Any system put in place to facilitate the reporting requirements for shareholders will fall within the definition of shareholder costs. There can be difficult borderline cases within what the OECD Guidelines refer to as the ‘costs of managerial and control (monitoring) activities related to the management and protection of the investment as such in participations’ (participations being, in this context, subsidiaries). Such systems might perform more than just the shareholder reporting function, although these other benefits may be just incidental.

The test in all circumstances is whether the activity is one that an independent party, under comparable circumstances, would have paid for. This will always depend on the facts and circumstances of a case.

Incidental benefit or Deliberate concerted action?

The concepts of:

  1. ‘incidental benefit’ (paragraphs 1.158 and 7.12-7.13 of the Guidelines) or
  2. benefits arising to group members as a result of what is termed ‘deliberate concerted action’ (paragraphs 1.158-1.159 of the Guidelines)

are used in the Guidelines to distinguish between:

  1. benefits arising from the mere fact of group membership and, consequently, in respect of which no payment would be due from the group member or members benefitting to any other group member, or
  2. benefits arising to a group member or members from functions performed, assets used or risks assumed by another group member for which compensation would be paid at arm’s length

An example of ‘deliberate concerted action’ is where a group centralises purchasing in a single group company to take advantage of volume discounts derived from the combined purchasing power of all relevant group members. The centralisation of the purchasing might be structured in a number of different ways. For example, the company undertaking the negotiations with suppliers might either take legal title and/ or physical possession of the goods supplied and then transfer them to the relevant group members or, alternatively, might arrange for legal title to be passed and physical delivery to be made directly to the group members using the goods.

In both circumstances deliberate steps have been taken and the central purchasing company would be due an appropriate reward for the services it provides (which would be greater where it takes legal and physical possession of the goods given the greater functions and associated risks it thereby assumes). The balance of the volume discount achieved should be shared amongst the group members using the acquired goods in proportion to their contribution to achieving the volume discount (e.g., depending on the exact facts, by proportion to the relative volume of the goods they take).

Conversely, if a supplier offers a discount on purchases to a group member in the hope of attracting further business from the group, there would be no ‘deliberate concerted action’ but rather the group member concerned would have derived an incidental benefit from its group membership in respect of which no payment would be due to another group member.
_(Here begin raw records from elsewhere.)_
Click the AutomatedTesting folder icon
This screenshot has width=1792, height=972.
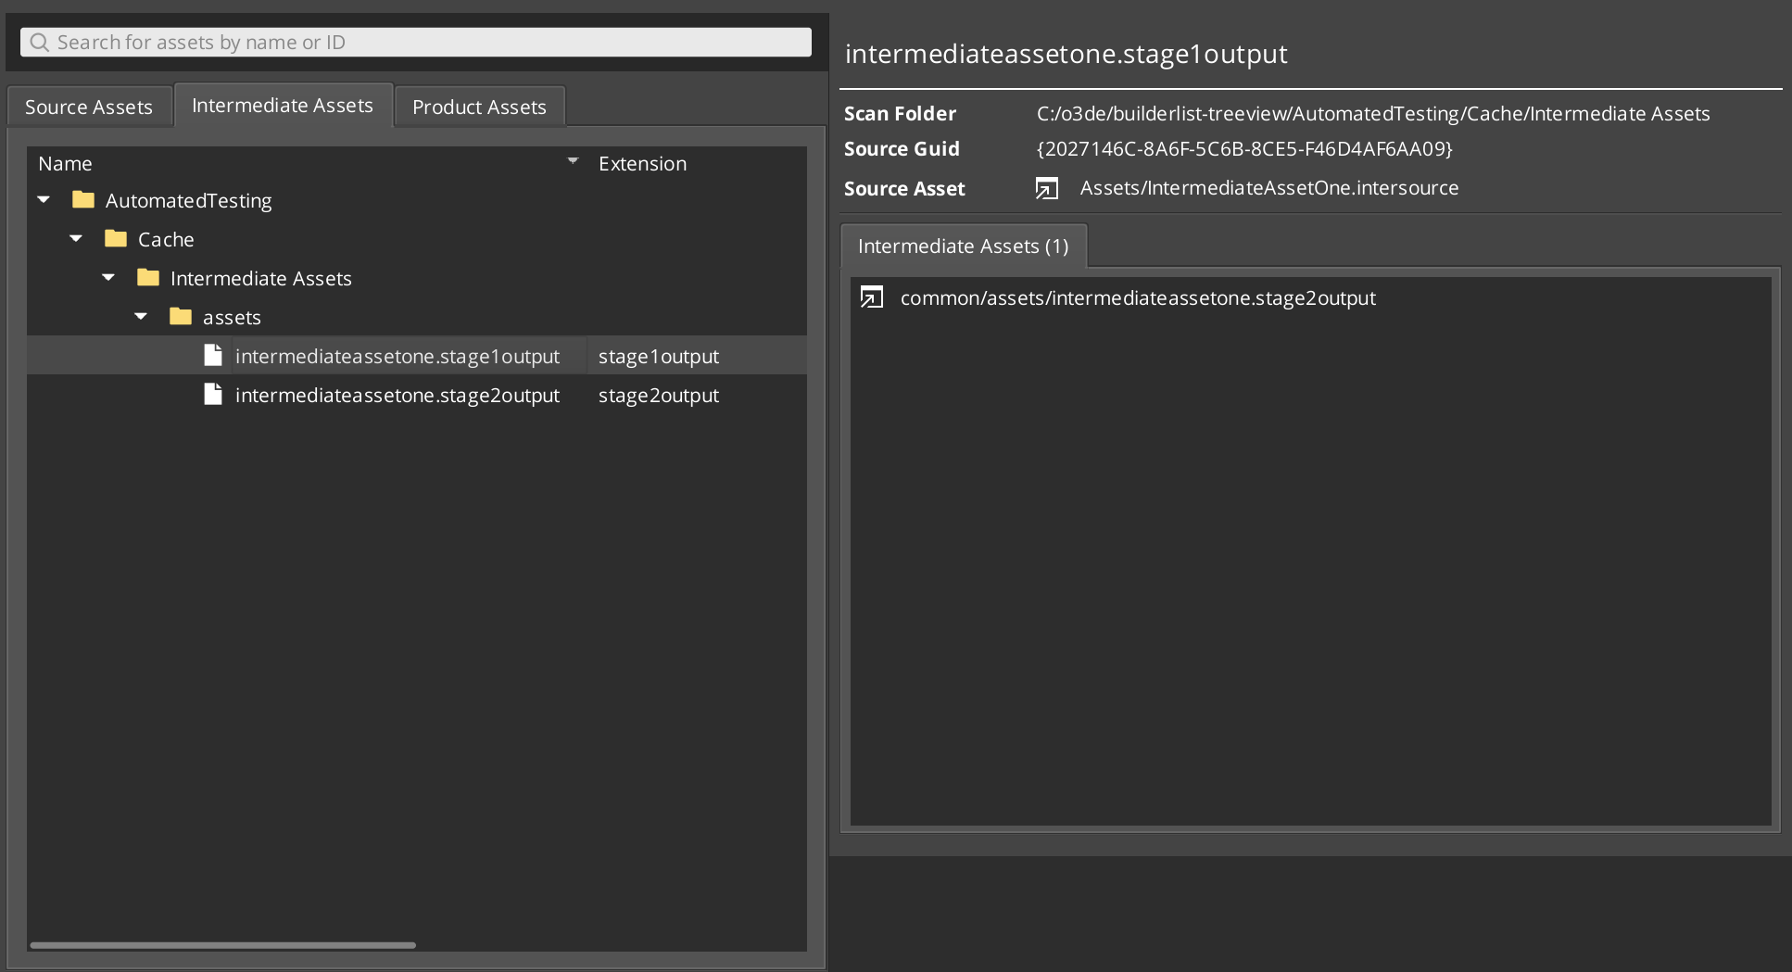click(x=82, y=199)
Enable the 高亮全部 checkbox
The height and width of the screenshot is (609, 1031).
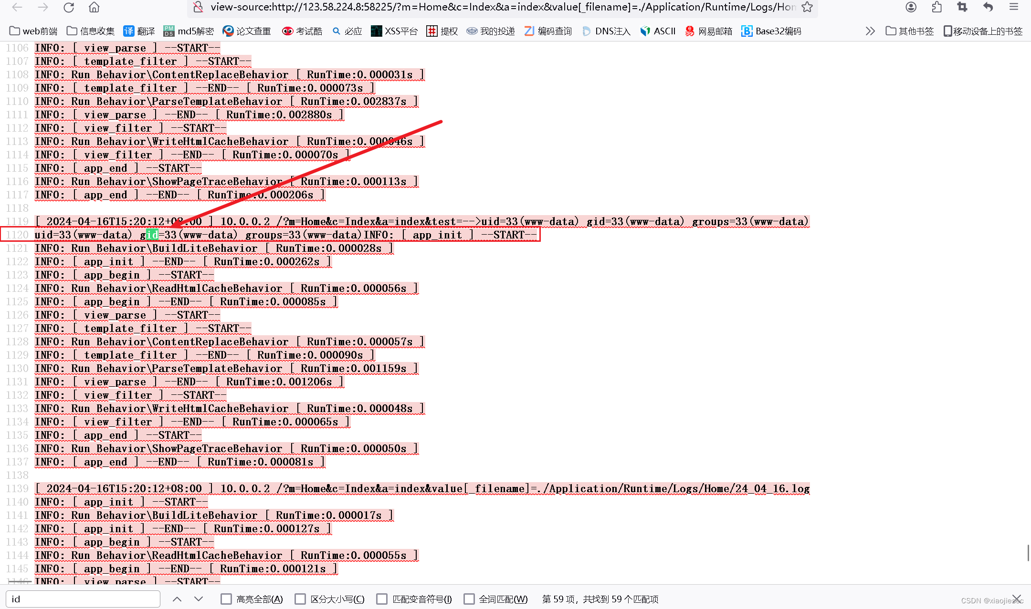pos(226,599)
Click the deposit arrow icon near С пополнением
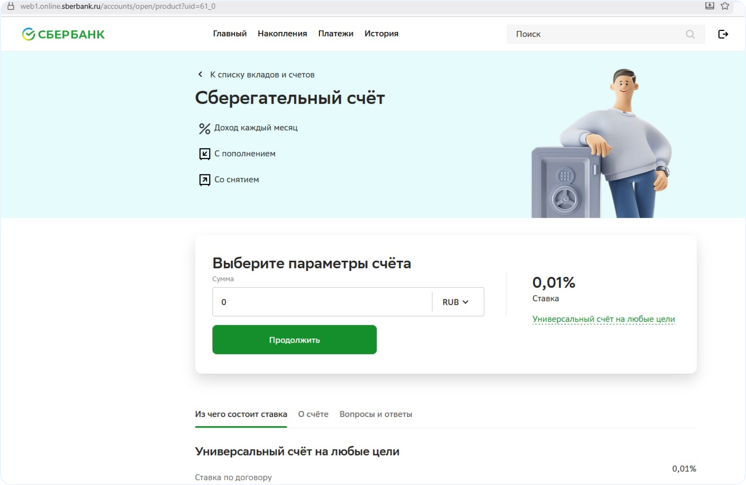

The existence of synergistic benefits arising from deliberate concerted action and the quantification of such benefit arising to a particular group member plus the amount it would pay at arm’s length to the party or parties taking or co-pordinating that action can only be determined through a thorough comparability analysis (see INTM485021)

Services combined with other transactions

The facts may indicate that certain intra-group services are linked with the transfer of valuable intangible assets. For example, the grant of a licence agreement, under which valuable patent and know-how rights are made available to a subsidiary, may involve the provision of technical services, such as helping to set up a new manufacturing process. Such services would generally be covered under the payment of royalties. However licence agreements concluded between independent parties may put a limit on the services provided (e.g. by way of number of hours or man-days); any additional services would be subject to a separate charge.